# RECORDS TO USE
--
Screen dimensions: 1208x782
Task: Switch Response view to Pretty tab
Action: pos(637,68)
--
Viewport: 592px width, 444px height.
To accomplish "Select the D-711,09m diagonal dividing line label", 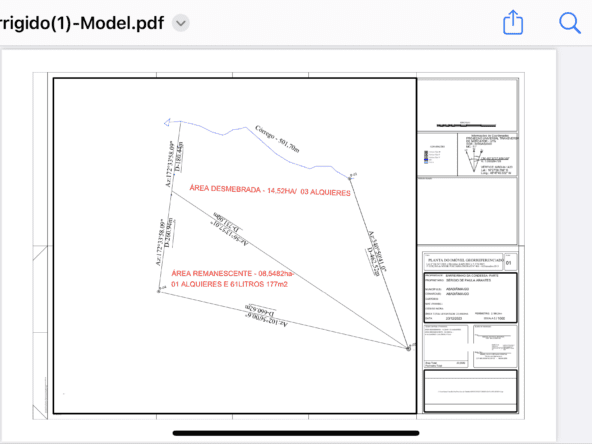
--
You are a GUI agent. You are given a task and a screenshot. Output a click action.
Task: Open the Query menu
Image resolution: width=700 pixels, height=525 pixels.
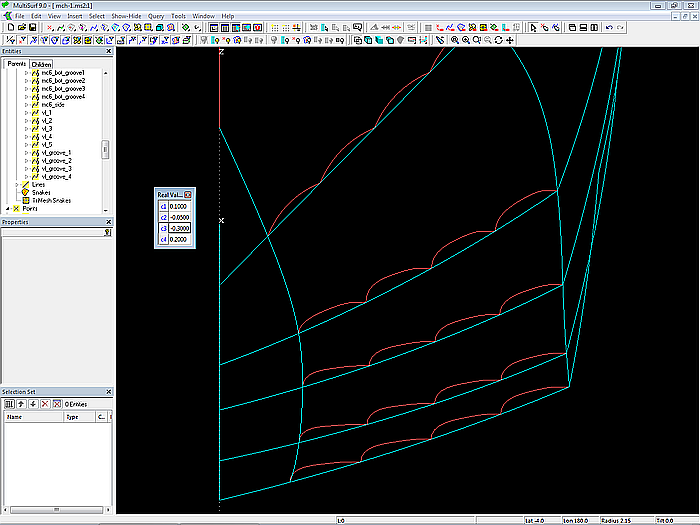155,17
--
# PROBLEM TO WORK ON
Only the lines of the listing above from the one with "Viewport: 592px width, 444px height." through the one with "the D-711,09m diagonal" should be output, exactly, with both ends kept and pictures left out.

# EXPECTED ANSWER
Viewport: 592px width, 444px height.
To accomplish "Select the D-711,09m diagonal dividing line label", 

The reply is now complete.